I was introduced to a dragonmount named Thrym, who sniffed me loudly and let me run my fingers through the short feathers by her eyes. The creatures were more expressive, more malleable, than their krayt looks made me expect. They reclined in straw and ate foliage, or stood on hind legs and exposed their leathery stomachs to the sun, whooping to each other through short, ribbed beaks. Each had four muscled, splayed legs and a tail as long as its body, decorated and armed with feathery spines, and five clawed toes designed for scaling rock. I had seen on the way in roads more like turbolift shafts, up and down the sinkholes with the deep blue glint of ocean far below. I mounted a saddle like an eopie’s but with a higher back, and the dragonmount took a few restrained steps forward with a similar movement of the reins. Thrym looked back and down at me, her head almost a meter above mine, seeming to say ‘let us recognize each other’s intelligence’, and gave me permission in a way to meld with her in the Force. So then when I turned with the slightest shifting of my knees, she coupled the movement.
The Utapauan ambassador looked up at me. “Good luck, Master Jedi.”
“Thank you ambassador.” That was my formal answer, the one that relaxed him because it was so similar to his own. I could have said, “I’m just following the flow of the Force; no luck required.”
We shot out into the sunlight, following the Force and the rumors of this creature’s retreating into caverns that intersected the manmade ones. Would there be tracks, mind-remnant? Was there a mind to discover? Thrym blurred over metal and dirt walkways, her splayed, wide feet smoothing leaps and steeps, winding roads designed for the limber lizards. The distinct rhythm of her body was a sinuous, wriggling lizard-stride that took some getting used to until you stopped rattling and moved with the saddle. I crouched over her broad, pounding shoulders. The speed was like a starship’s, thrilling danger through my body and certainty in my mind.
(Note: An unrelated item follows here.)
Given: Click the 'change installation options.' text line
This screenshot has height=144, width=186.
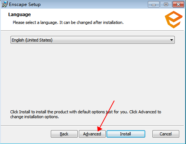Looking at the screenshot, I should pos(34,117).
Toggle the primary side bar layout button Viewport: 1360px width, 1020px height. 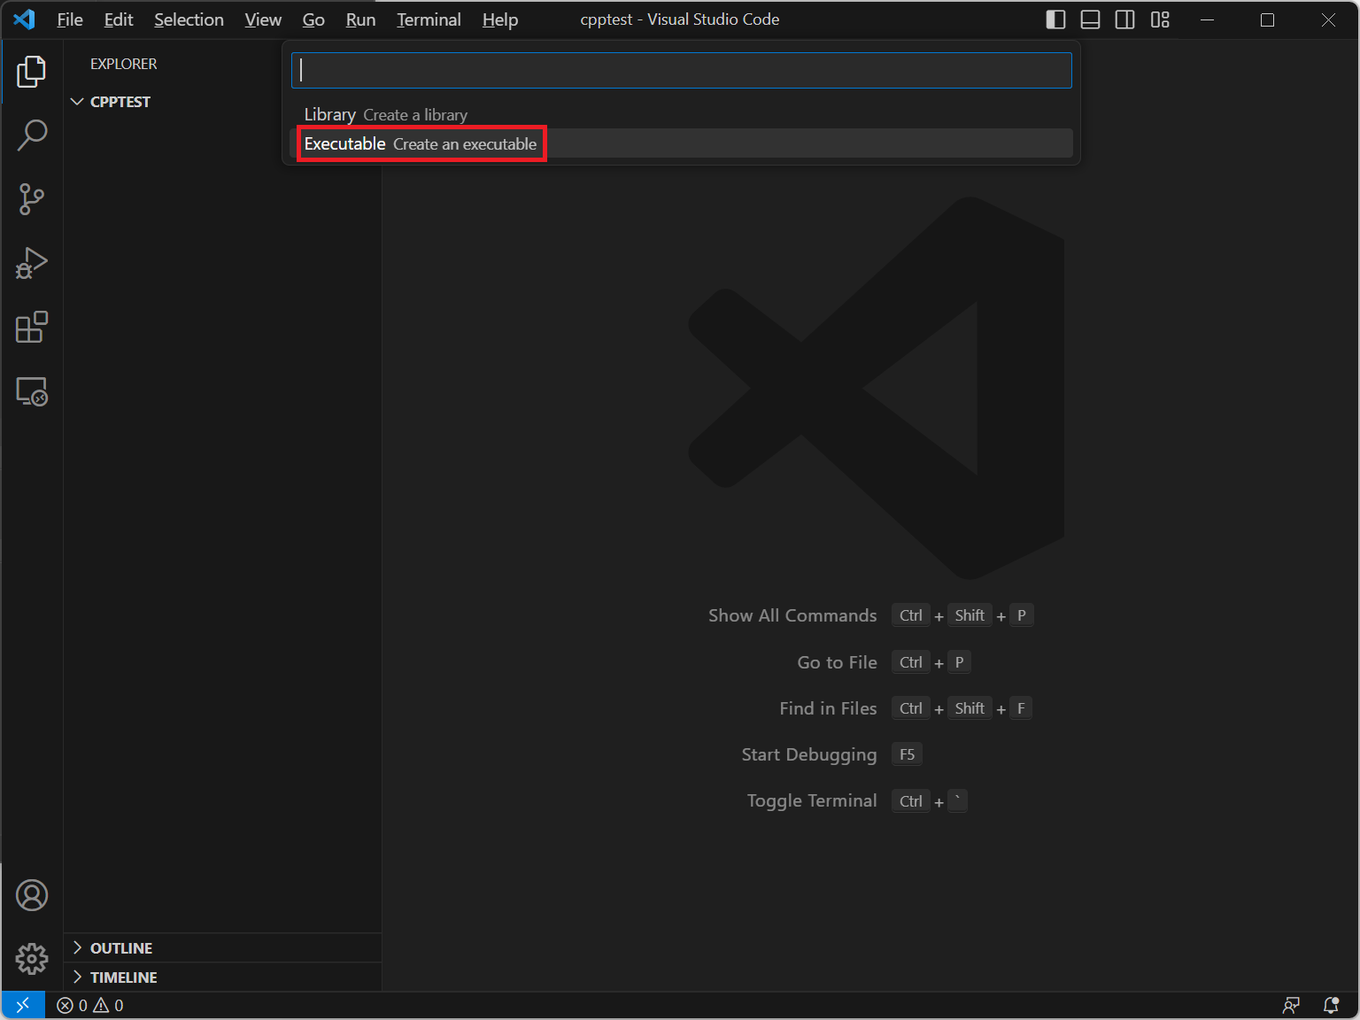click(1055, 19)
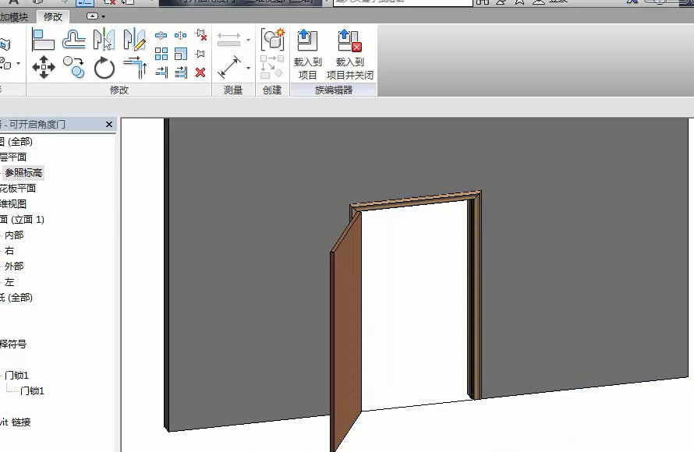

With a fluid thud, on a twofold hunch, Thrym jumped up to a perch on a disk-shaped silver dock. For a moment we paused; her long tail swept the air above the far, irregular ocean, and when I stood up in the saddle she honked, a reverberation that split the ears and echoed. There were four low cavern openings ahead, and openness with sunglare to either side. I leaned forward to look into the caverns--devoid of presence but not of consequence--and a droid walked out, something with an armored humanoid body, red eyes and a tall grill vocabulator, over which was draped a dirty gray cloak and head covering.
“Status detailing.” It said. “Internal mechanics sixty-three percent. External mechanics and reflex eighty percent minus quasiperipheral damage. Internal cybernetics twenty-two percent. Vitality interface sixteen percent.” Then it fell, hit the rock wall and collapsed. Now I thought I could see burn wounds on the pile of metal, broken support ends. It was unlikely that this was the monster the Utapauans had been looking for, and I was certain the stats report had not been of itself, but was for its own derelict benefit.
I urged Thrym forward a few steps, almost covering the distance to the dark cave mouths. Something else was in there, in flickers and bursts of mobile anger, and it had been in there for a while, and now it was coming out.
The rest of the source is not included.